When the neighbor, or Nature, is not seen as the "other," then this dissipates. One cannot put the cart before the horse, however - the fragmented self will never see any sense in this (outside of this bit of "idealized" intellectualism, of course) and cannot truly act upon it - nor should it.

For as long as we "other" our own self(s), there is really no reasonable way to expect otherwise as regards the outside world.

The "othering" of our internal selves is a subject for another time. All I will say for now is that it this malady that is at the root of "love thyself" and non-judgmental self-appraisal. For just as we flit from work to play, so do we inhabit different selves as we do this. The man that embraces his child is not the same man who slaughters his enemy, yet they reside in the same mind. And they do not speak - to the extent that they are even aware of each other, they maintain a wary suspicion of the "weaknesses" of the other.

Until the awe-full nervous breakdown, of course.

Come Together - Abbey Road


1I hope the reader will momentarily forgive this condescension as the essay unfolds.

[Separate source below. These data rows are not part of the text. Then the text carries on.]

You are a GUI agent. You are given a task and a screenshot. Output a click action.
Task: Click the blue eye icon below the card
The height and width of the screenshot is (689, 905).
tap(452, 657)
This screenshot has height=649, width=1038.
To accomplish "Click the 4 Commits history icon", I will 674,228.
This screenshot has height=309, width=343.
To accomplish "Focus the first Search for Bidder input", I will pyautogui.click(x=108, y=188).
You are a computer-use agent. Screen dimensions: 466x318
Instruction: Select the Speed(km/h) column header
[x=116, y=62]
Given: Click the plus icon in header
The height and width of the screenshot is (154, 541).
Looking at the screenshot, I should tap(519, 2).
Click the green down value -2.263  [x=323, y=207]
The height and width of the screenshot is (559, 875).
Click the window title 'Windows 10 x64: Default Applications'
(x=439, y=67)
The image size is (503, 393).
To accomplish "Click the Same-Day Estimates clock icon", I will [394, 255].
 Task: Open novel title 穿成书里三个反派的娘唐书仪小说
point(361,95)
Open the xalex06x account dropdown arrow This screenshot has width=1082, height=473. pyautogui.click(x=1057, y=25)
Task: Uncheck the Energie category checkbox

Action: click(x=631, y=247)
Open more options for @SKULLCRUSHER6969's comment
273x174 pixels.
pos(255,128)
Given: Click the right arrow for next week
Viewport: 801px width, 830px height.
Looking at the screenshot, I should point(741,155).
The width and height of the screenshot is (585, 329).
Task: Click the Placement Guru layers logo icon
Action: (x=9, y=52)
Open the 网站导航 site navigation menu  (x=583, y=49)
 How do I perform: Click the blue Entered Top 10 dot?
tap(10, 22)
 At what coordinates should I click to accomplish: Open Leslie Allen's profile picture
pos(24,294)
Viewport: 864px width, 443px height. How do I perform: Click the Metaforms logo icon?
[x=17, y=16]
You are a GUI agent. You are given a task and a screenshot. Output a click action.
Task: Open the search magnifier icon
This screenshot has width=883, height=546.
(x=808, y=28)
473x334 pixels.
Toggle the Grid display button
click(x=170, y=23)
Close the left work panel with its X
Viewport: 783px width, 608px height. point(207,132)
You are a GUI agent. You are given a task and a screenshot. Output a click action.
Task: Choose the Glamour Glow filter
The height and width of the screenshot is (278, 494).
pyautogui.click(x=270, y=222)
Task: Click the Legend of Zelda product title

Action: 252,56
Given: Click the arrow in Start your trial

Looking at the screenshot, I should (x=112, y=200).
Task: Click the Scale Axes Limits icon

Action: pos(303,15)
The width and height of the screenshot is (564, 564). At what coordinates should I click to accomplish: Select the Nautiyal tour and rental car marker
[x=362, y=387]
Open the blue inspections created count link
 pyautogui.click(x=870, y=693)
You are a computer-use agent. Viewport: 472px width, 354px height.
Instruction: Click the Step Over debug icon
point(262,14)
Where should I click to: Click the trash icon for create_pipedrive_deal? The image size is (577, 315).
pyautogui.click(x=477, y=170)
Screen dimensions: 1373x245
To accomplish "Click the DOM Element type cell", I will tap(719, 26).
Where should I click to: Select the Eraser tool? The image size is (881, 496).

2A mind - a self - can only exist in partition from the whole. Its very existence, or identity, is dependant upon a primal distinction from "everything else." This can be a point of despair for those who pursue an (ironically) idealized version of enlightenment, but that's the rough justice of reality. It most certainly shouldn't be, as I hope this talk will make clear. While the mind may be an infinite "Glass Onion," there is a profound value in its futile unpeeling, a value that rests in the very effort to do so. The stance taken in this effort contrasts sharply and meaningfully against one which narcissistically reinforces and guilds the self.

Realistically, the closest one can come to being "enlightened" is the recognition that one is not enlightened. For the purposes of this talk, the enlightened mind is the free mind, the decompartmentalized mind. It is, not incidentally, my personal view of the matter.

3Yes, yes... I speak mostly of industrialized, "Western" man here but, my personal nostalgia for hunter/gatherer life aside, I don't think it serves anyone well to place too much weight upon the adaptations of more primitivist culture:

One, while there certainly exist today pockets of humanity that seem to respect balance, let's not forget that we - the "rapacious warrior class" - came up from this stage of humanity as well and for whatever reason transitioned to our current sorry state. As can be said with all backwards-looking idealizations of historical eras, there was clearly not an equilibrium to be celebrated or to be wistful over.

Two, the world is/was a "bigger" place in past circumstances, and most certainly shielded even the most conscientious tribes of people from at least some externalities.

That said, there is much to learn and admire from such culture, most certainly given our current behavior.

4Except, of course, it takes resources to make these magical things, so it's important to remember that the "infinite" potential of our mental world rests upon, and is ultimately constrained by the "real" world.

5My "mentor" Jiddu Krishnamurti placed the blame for this squarely upon our tautologically dysfunctional approach to the education of our children. I'm in no position to disagree with this, and the challenge remains as to how we break this cycle of abuse. Why, more enlightened people, I'd say - strive for the "tipping point."